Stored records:
*** Block opens ***
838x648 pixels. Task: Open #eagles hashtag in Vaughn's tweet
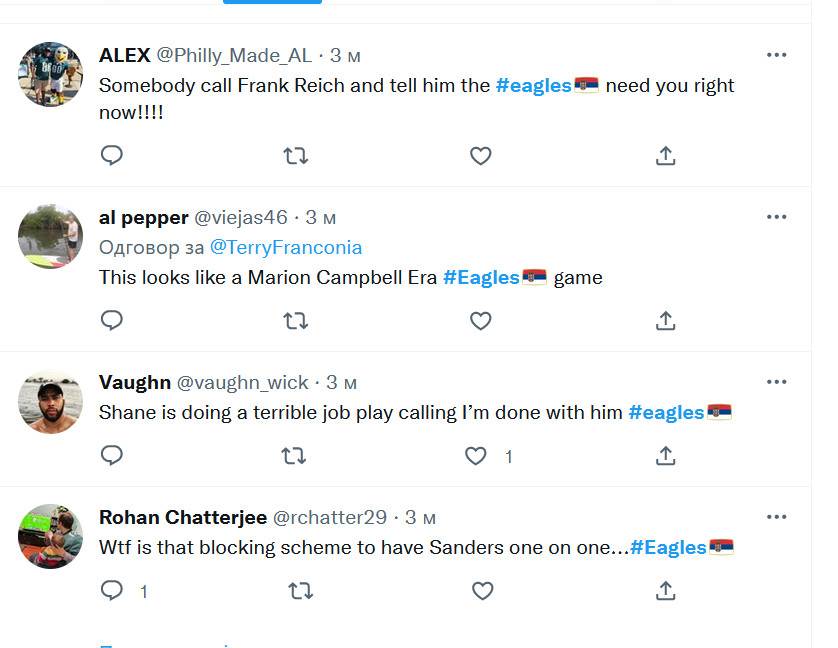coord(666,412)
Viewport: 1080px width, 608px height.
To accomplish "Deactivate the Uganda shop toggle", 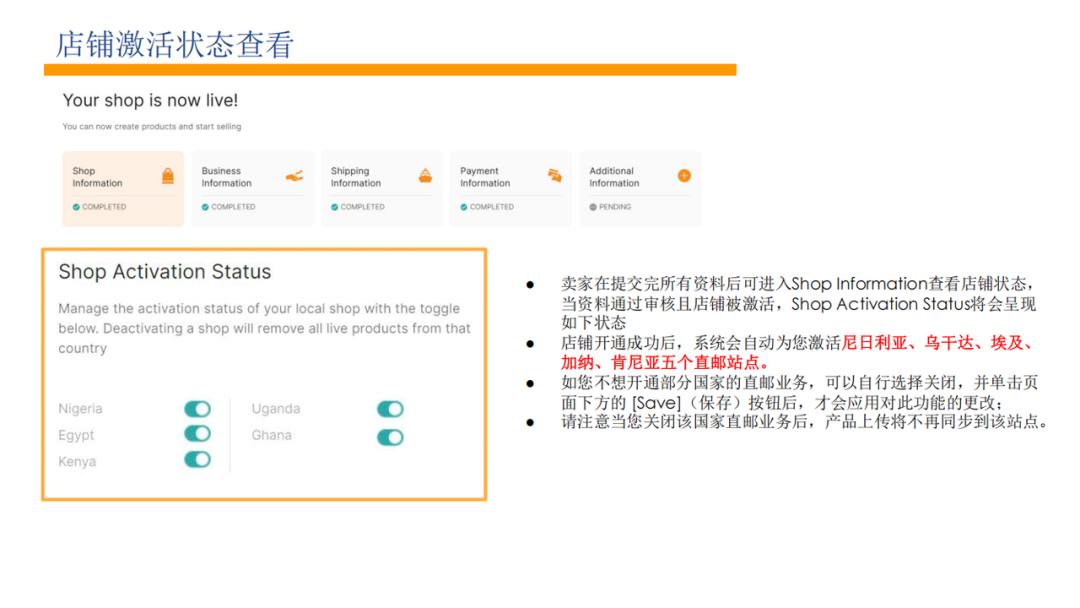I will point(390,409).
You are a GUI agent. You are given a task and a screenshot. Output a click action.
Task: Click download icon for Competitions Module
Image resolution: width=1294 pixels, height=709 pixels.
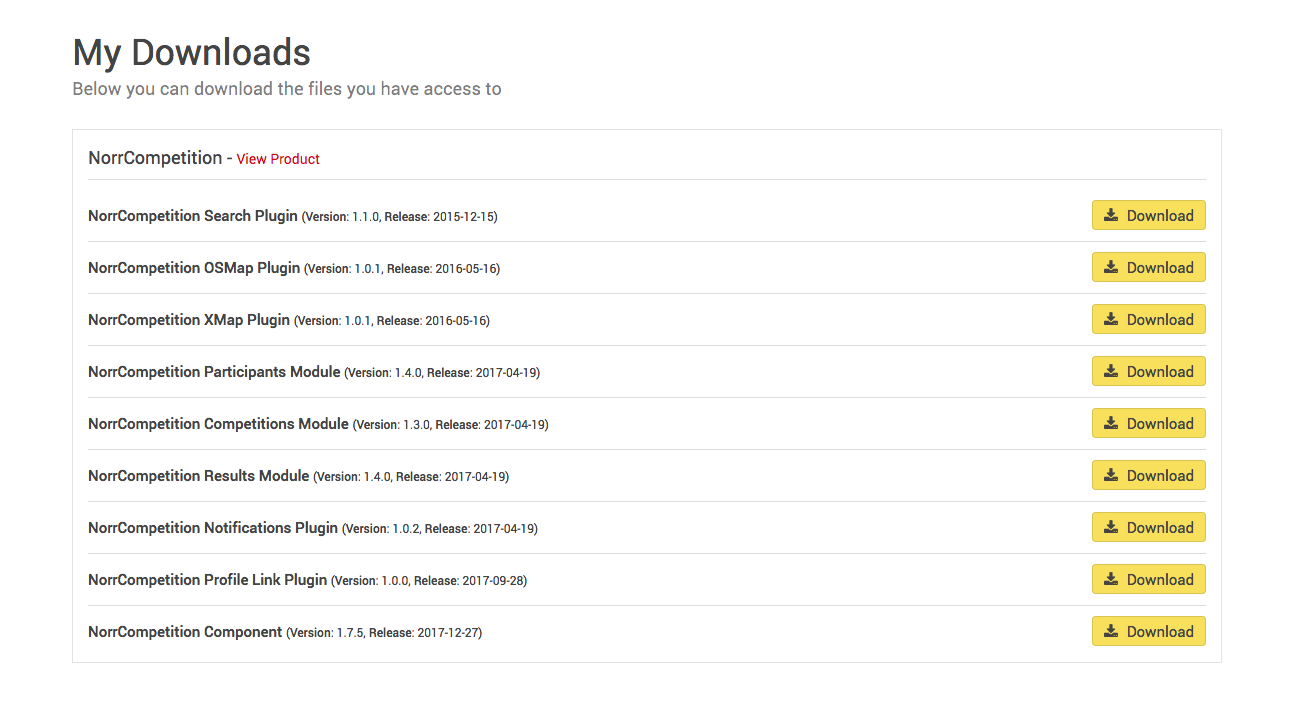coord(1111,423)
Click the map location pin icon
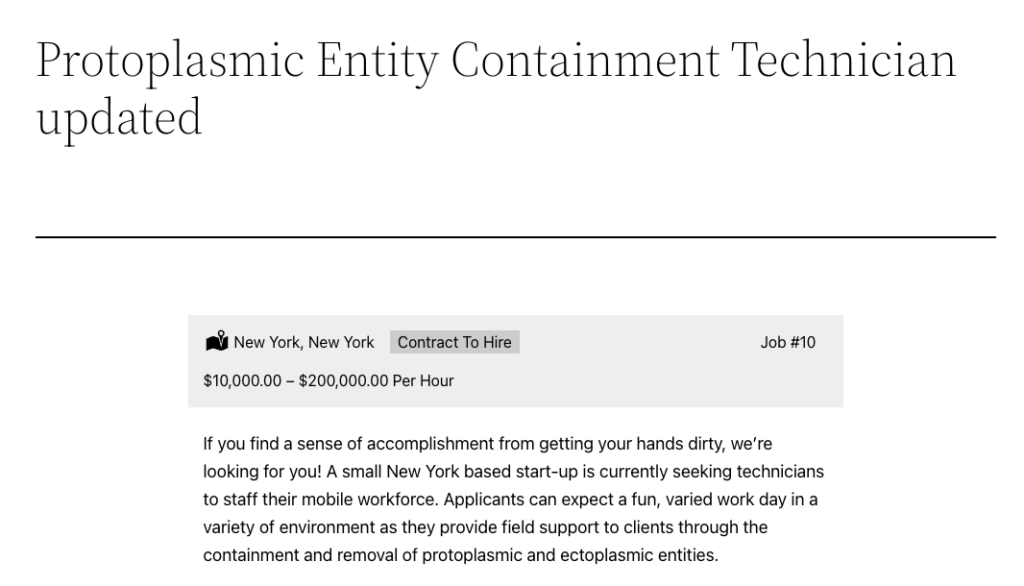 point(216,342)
*** Block closes ***
### Task goal
Reproduce exactly the lines from the one containing "Image resolution: width=1294" through the last line of the records, both included, leaving out every picture.

### Task answer
Image resolution: width=1294 pixels, height=709 pixels.
coord(1111,423)
Click the map location pin icon
 point(216,342)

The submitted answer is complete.